Can you rewrite the lines below as a numbered list, skipping blank lines and leaving out the pictures?
··· RECORD EXCERPTS ···
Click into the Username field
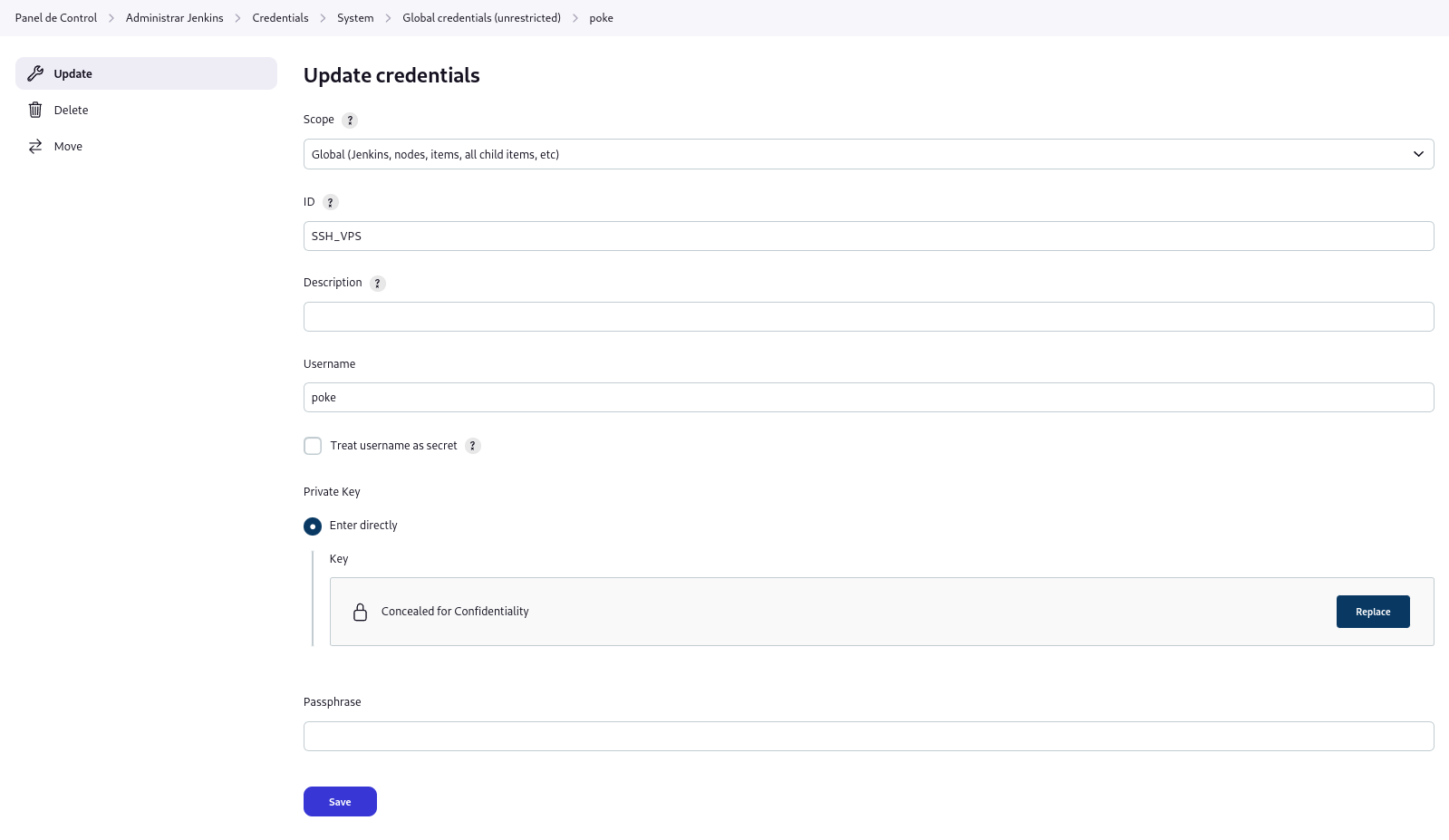 pyautogui.click(x=868, y=398)
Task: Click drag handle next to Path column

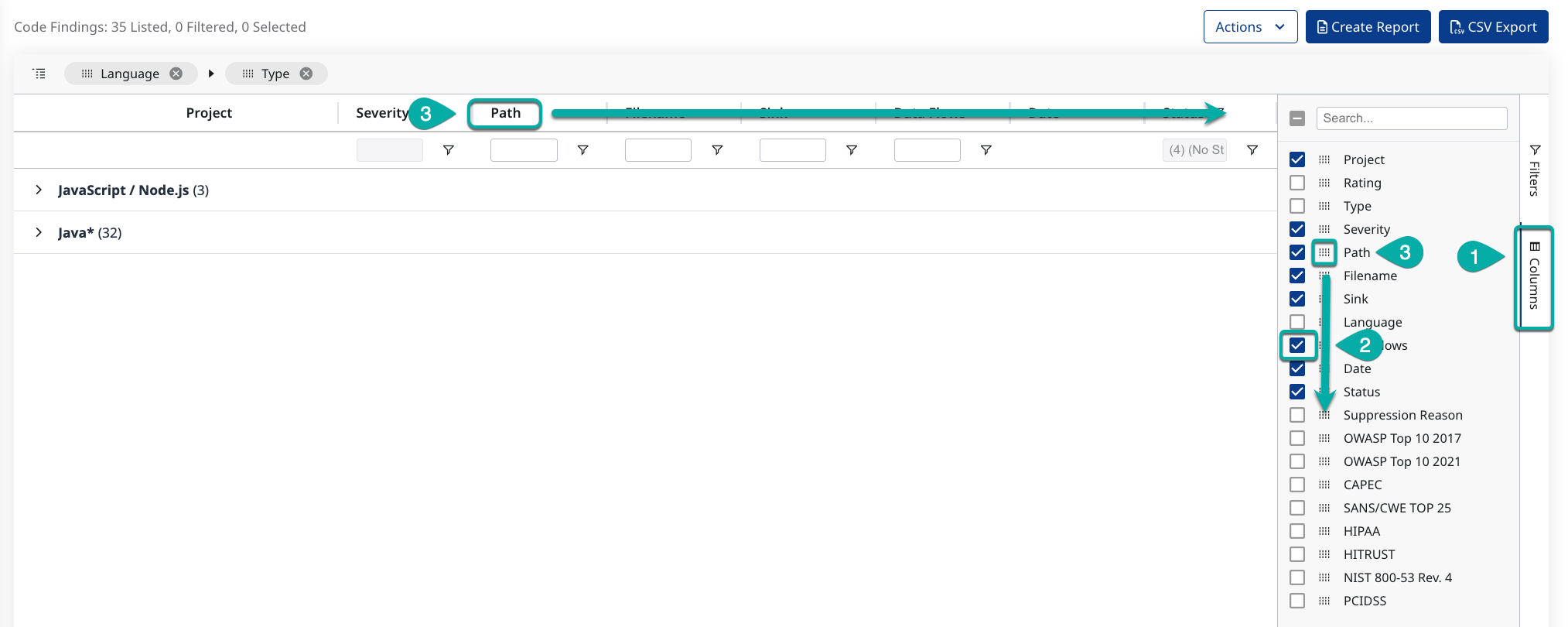Action: tap(1324, 252)
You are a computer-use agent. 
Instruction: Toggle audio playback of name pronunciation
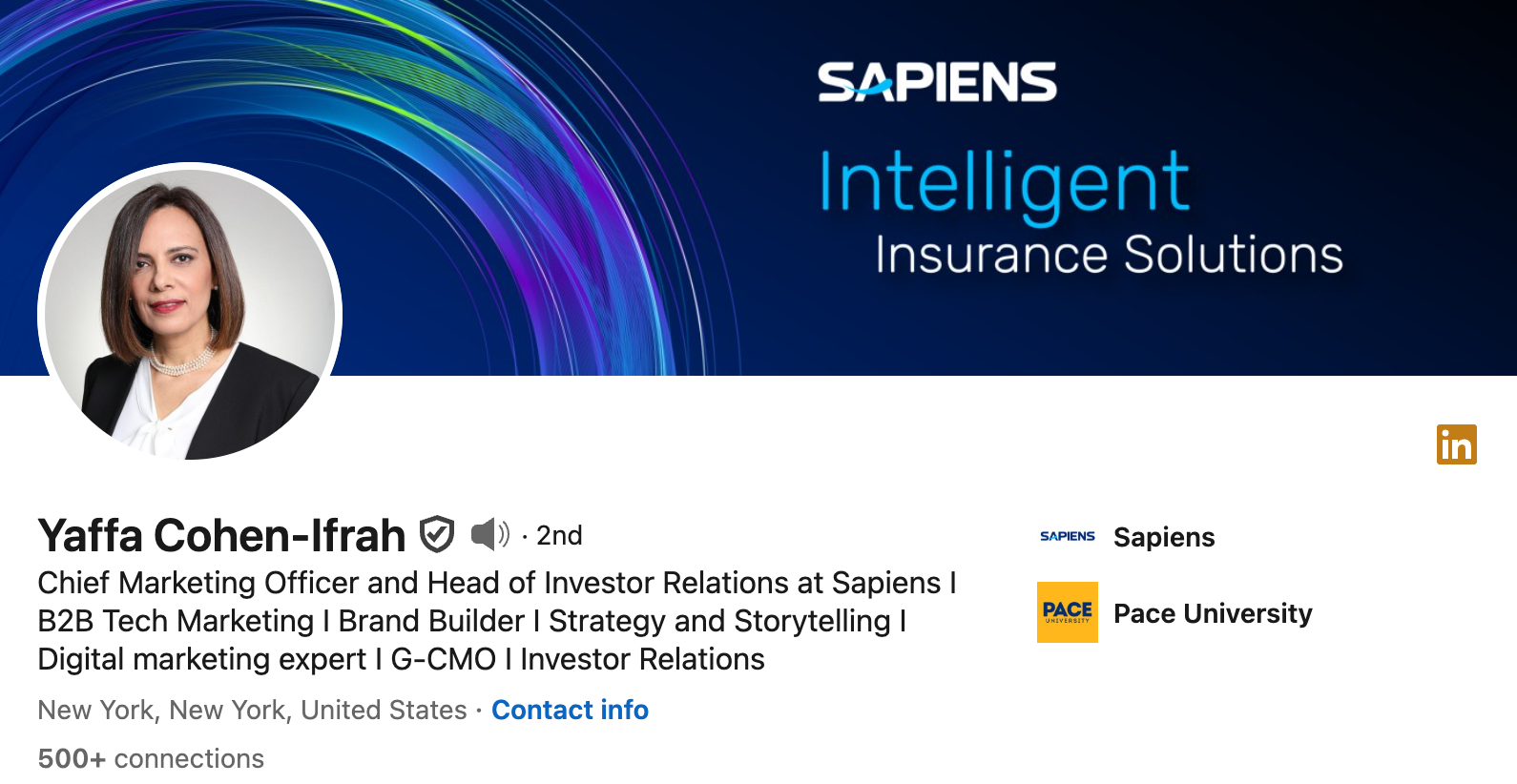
···
## [RESULT]
1. Click into the Username field
2.  pyautogui.click(x=868, y=398)
3. Task: Click drag handle next to Path column
4. Action: tap(1324, 252)
5. You are a computer-use agent. 
6. Instruction: Toggle audio playback of name pronunciation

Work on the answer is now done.